- _TASK_:
Could you transcribe exactly the lines below, from the line with "Click the Kita icon in the legend" through the line with "Task: Click the OpenShifts help question mark", and nothing else, leaving out the pictures?

** Opening THE DATA block **

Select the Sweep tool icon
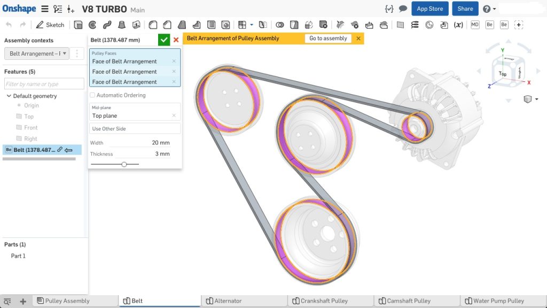This screenshot has height=308, width=547. (107, 25)
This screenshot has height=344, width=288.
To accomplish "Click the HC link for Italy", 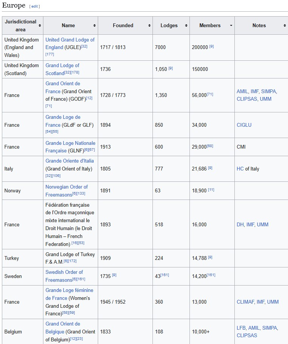I will click(240, 169).
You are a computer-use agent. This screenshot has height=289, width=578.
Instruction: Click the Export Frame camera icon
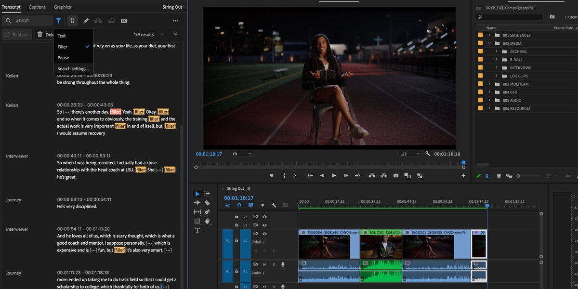(395, 176)
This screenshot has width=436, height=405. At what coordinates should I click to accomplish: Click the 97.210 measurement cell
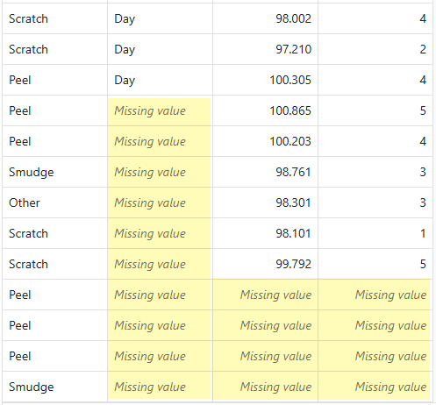265,49
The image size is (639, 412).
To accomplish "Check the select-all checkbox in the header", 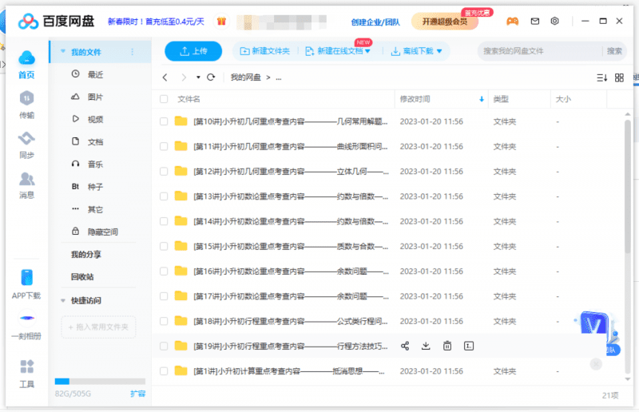I will (x=164, y=99).
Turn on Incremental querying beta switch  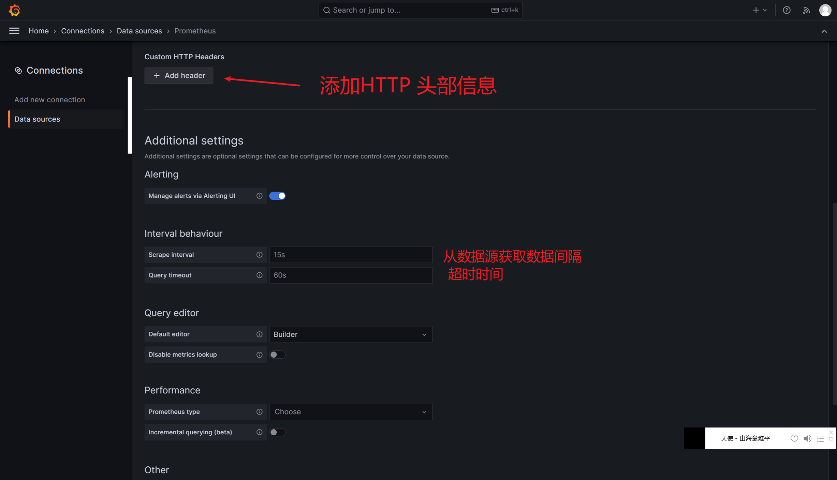click(x=277, y=432)
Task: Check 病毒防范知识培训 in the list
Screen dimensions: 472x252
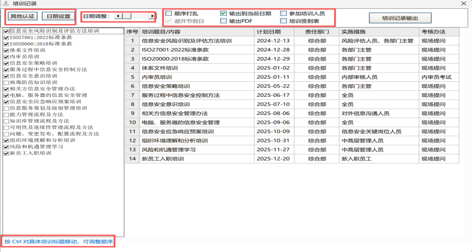Action: coord(6,82)
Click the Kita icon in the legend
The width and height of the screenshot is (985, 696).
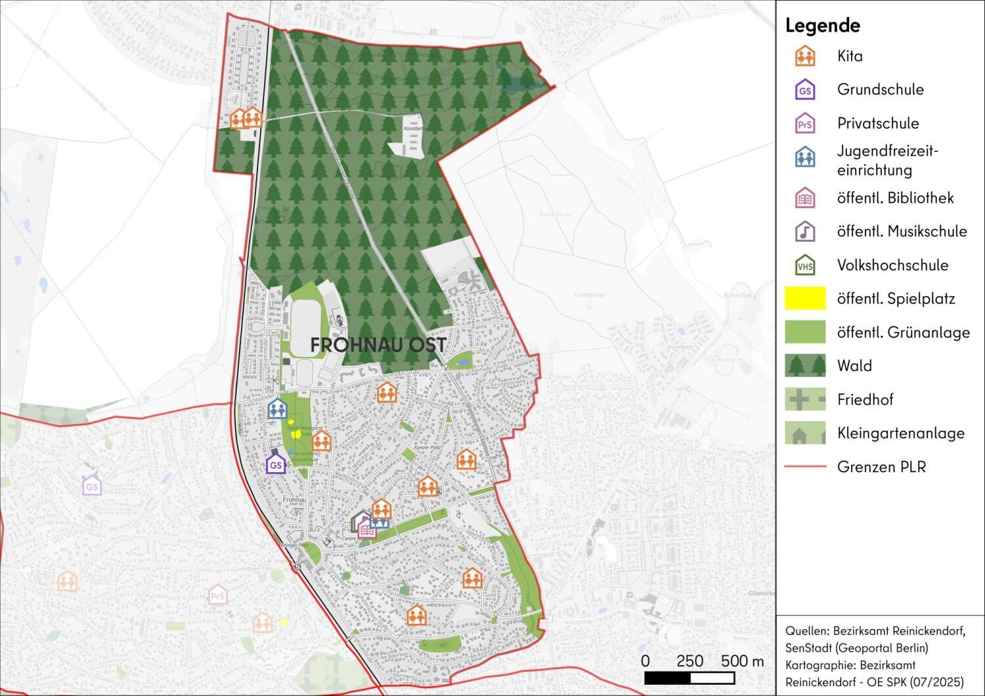(804, 56)
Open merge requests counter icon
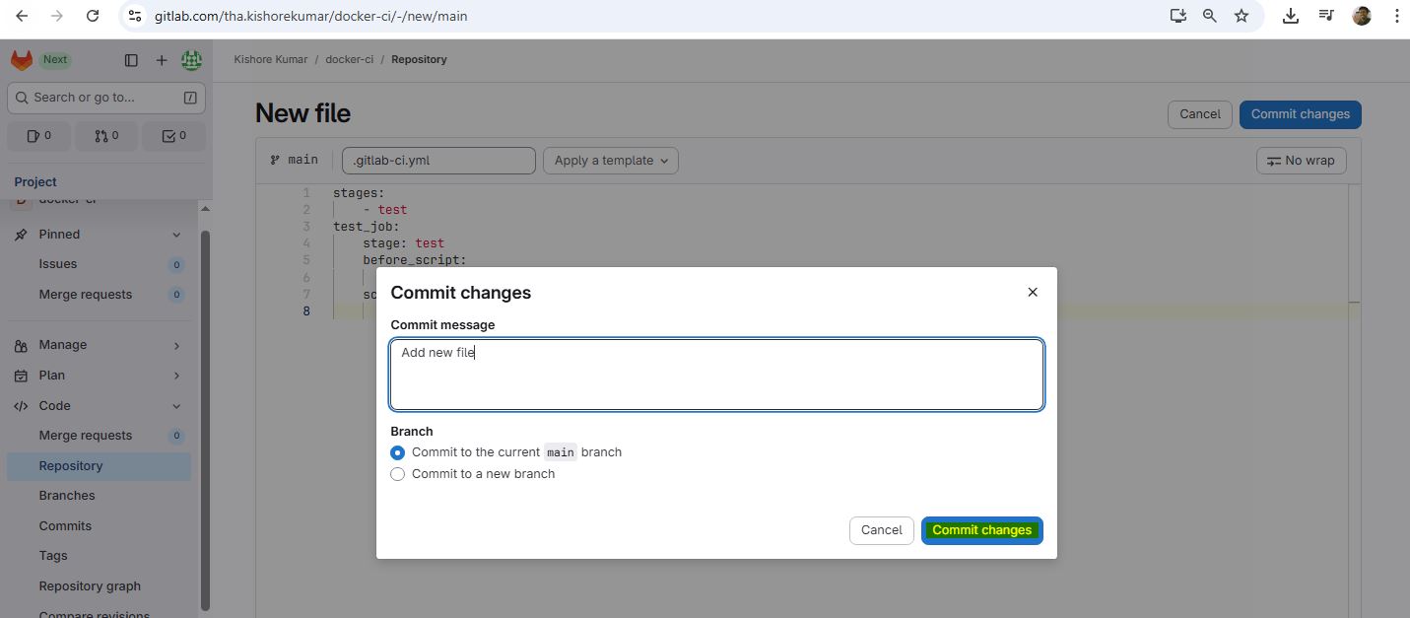The width and height of the screenshot is (1410, 618). coord(106,136)
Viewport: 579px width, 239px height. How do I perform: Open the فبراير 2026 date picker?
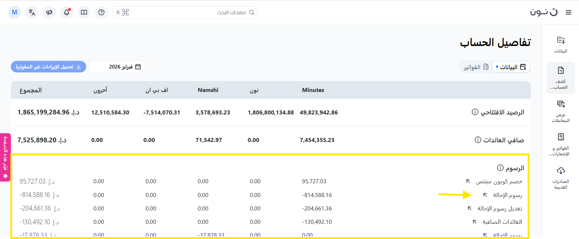tap(117, 67)
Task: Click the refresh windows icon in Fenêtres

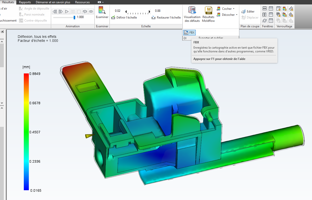Action: click(264, 21)
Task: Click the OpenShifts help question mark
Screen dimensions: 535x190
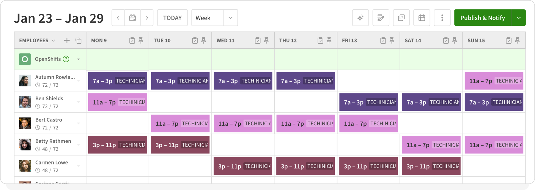Action: click(66, 59)
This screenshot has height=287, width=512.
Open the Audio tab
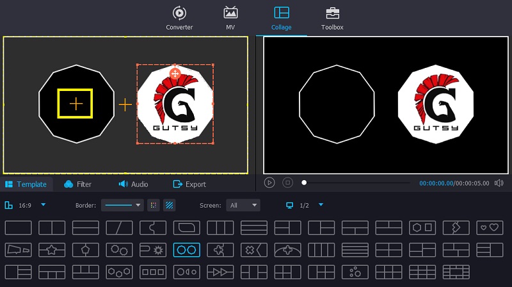click(133, 185)
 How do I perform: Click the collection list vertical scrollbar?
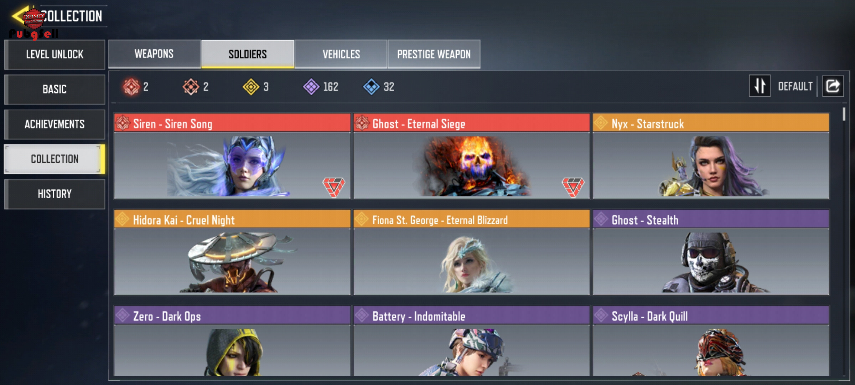pyautogui.click(x=844, y=114)
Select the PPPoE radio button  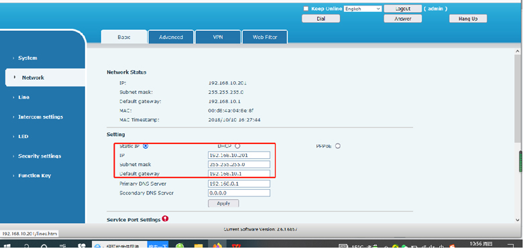pos(338,146)

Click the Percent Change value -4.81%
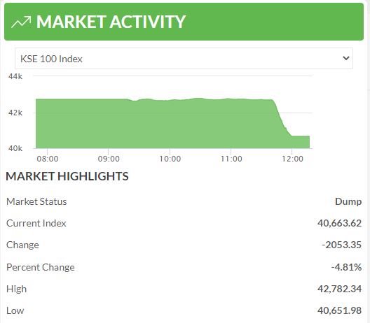(x=346, y=267)
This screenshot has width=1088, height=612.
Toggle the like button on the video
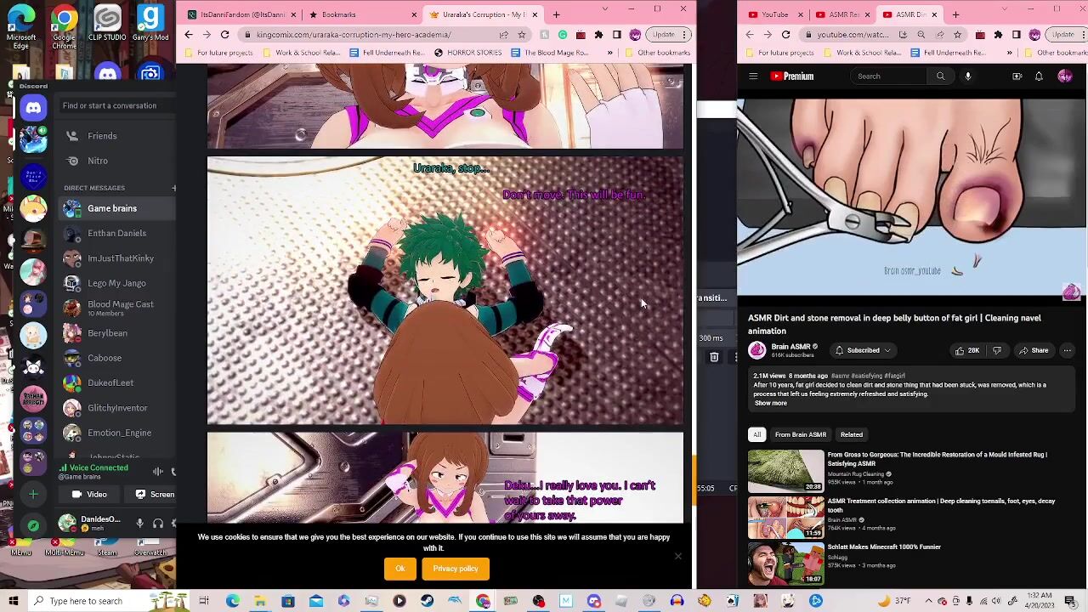click(x=966, y=350)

** Closing THE DATA block **

- _RESULT FOR THIS EXERCISE_:
Click the Kita icon in the legend
The width and height of the screenshot is (985, 696).
(804, 56)
Open merge requests counter icon
The width and height of the screenshot is (1410, 618). coord(106,136)
Viewport: 579px width, 239px height. How do I perform: Open the فبراير 2026 date picker?
tap(117, 67)
Task: Click the refresh windows icon in Fenêtres

Action: click(264, 21)
Task: Click the OpenShifts help question mark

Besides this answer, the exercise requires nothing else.